REQUIRED WORK
Return the entries below verbatim. Pictures stay out.

LISTED ENTRIES
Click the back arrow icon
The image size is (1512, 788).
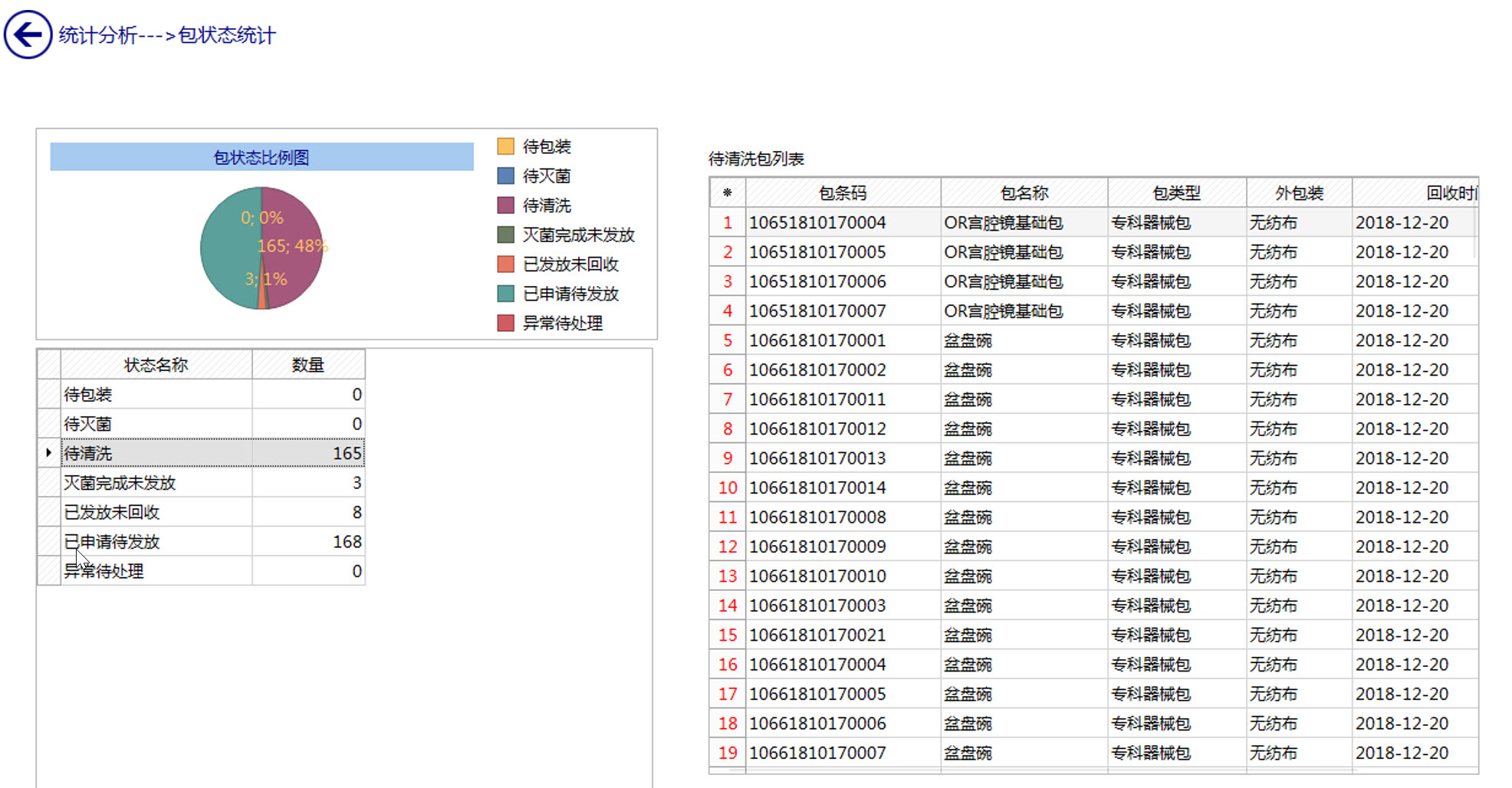[28, 34]
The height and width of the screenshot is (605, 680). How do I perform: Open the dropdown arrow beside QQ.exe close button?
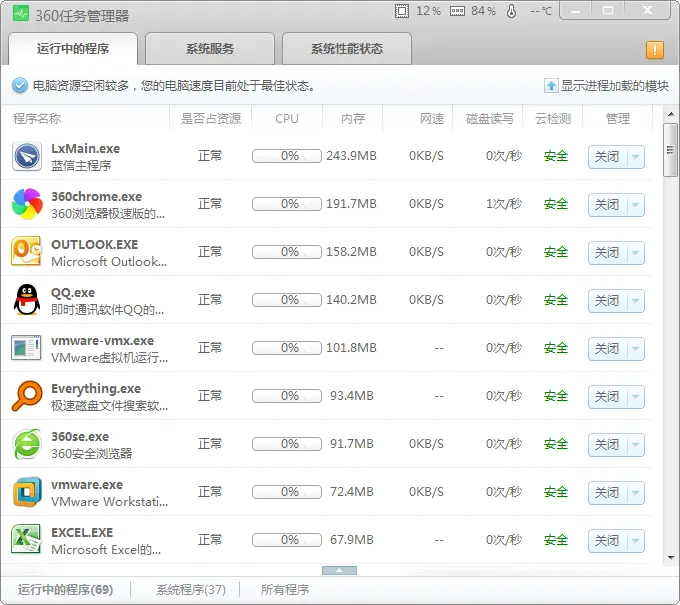(x=636, y=301)
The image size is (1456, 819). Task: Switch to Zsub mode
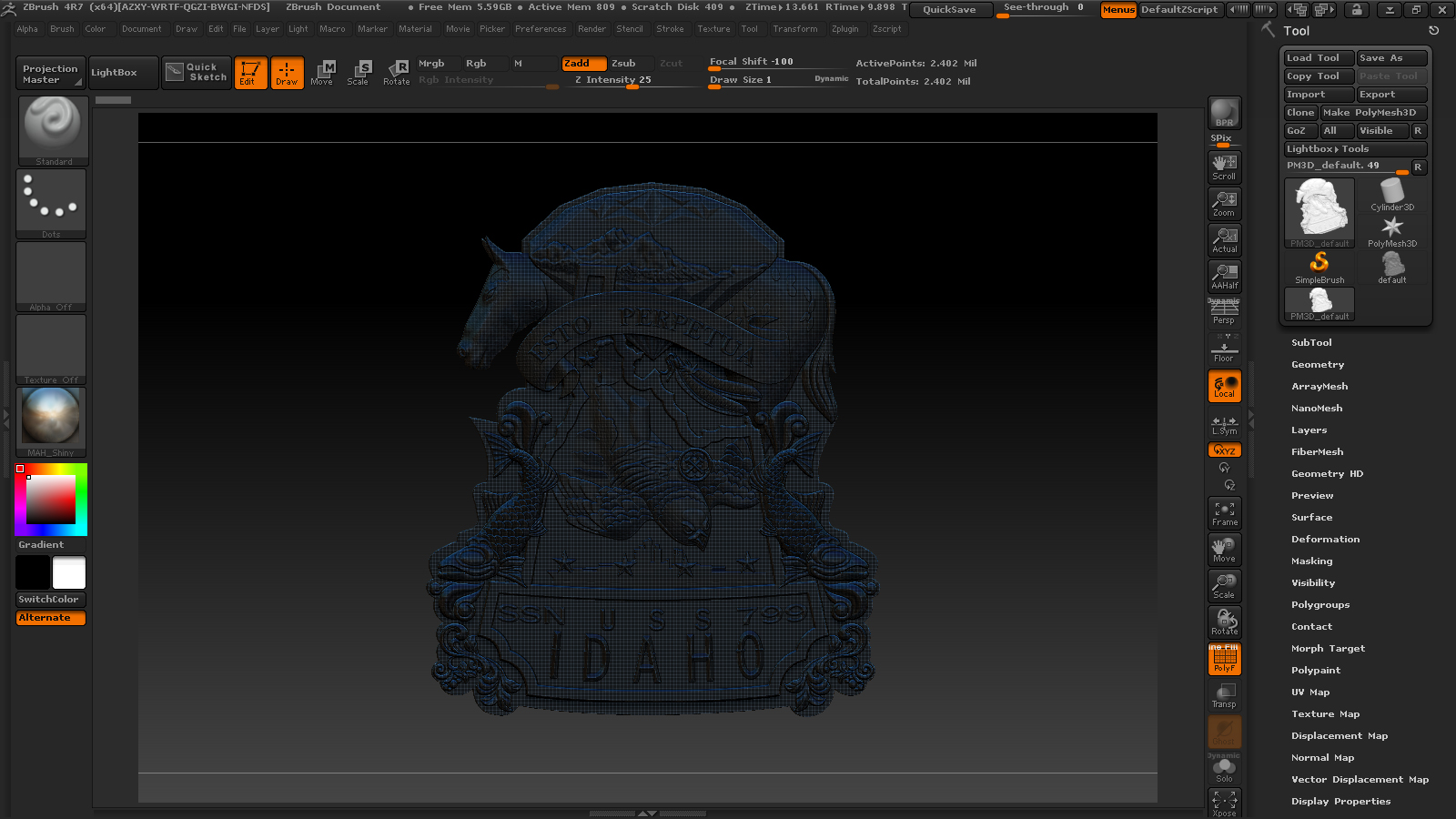(x=623, y=64)
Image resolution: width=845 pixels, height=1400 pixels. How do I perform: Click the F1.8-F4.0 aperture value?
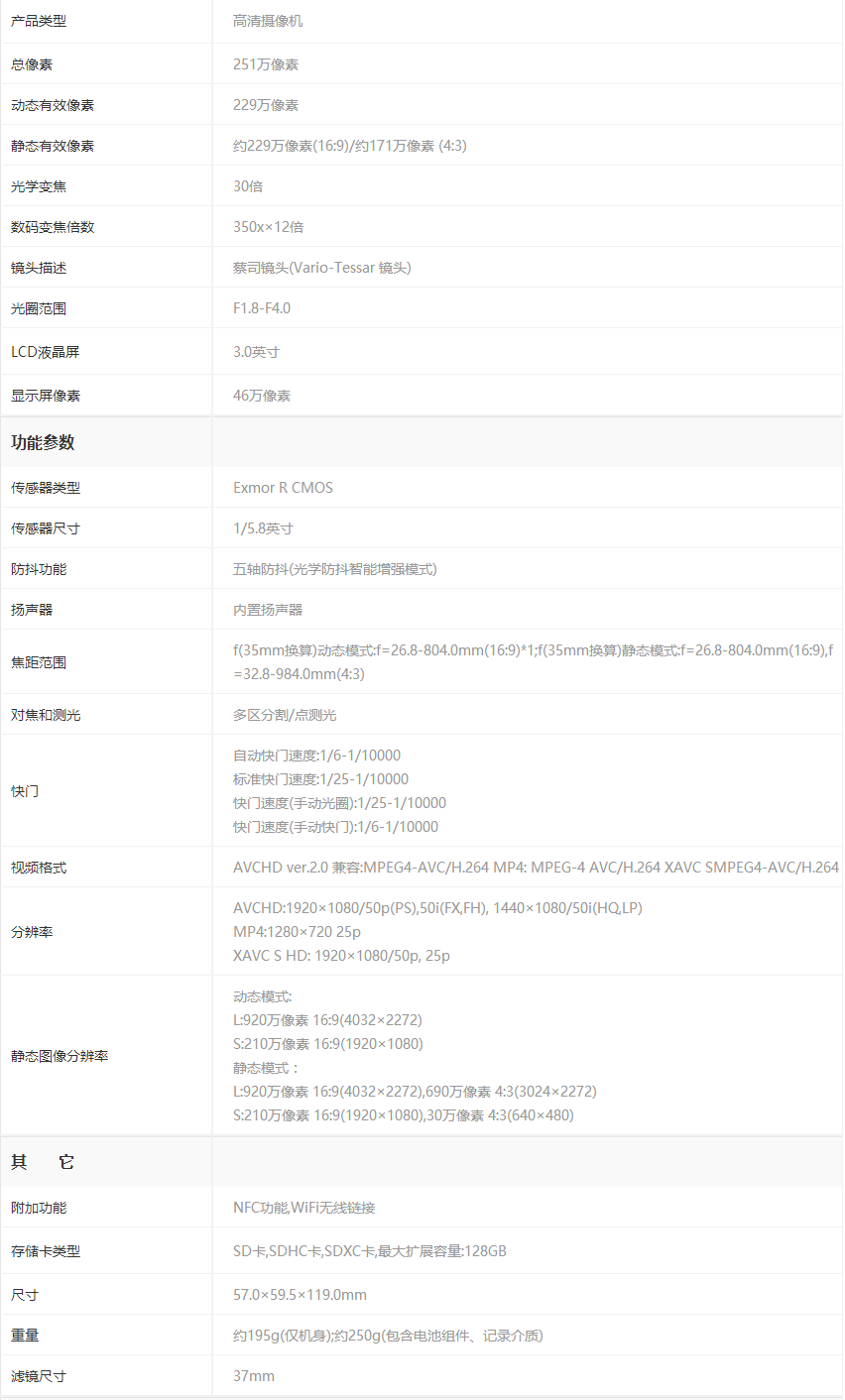point(262,308)
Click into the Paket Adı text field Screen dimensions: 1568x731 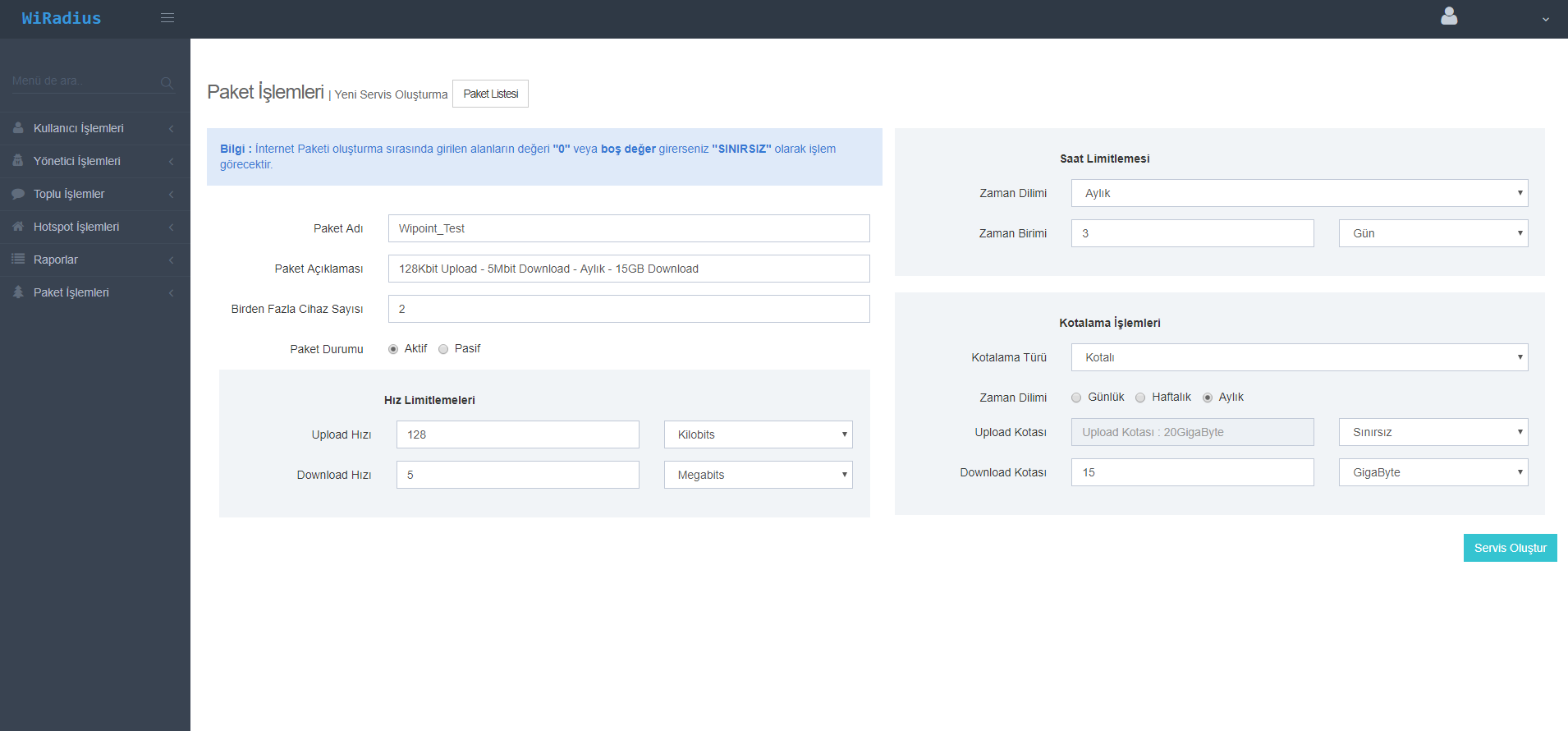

REPLY
Click the back arrow icon
The image size is (1512, 788).
[28, 34]
The height and width of the screenshot is (605, 680). How do I perform: Open the dropdown arrow beside QQ.exe close button?
(x=636, y=301)
The image size is (1456, 819). Task: Switch to Zsub mode
(x=623, y=64)
Image resolution: width=845 pixels, height=1400 pixels. How do I perform: Click the F1.8-F4.0 aperture value?
point(262,308)
Click into the Paket Adı text field Screen dimensions: 1568x731 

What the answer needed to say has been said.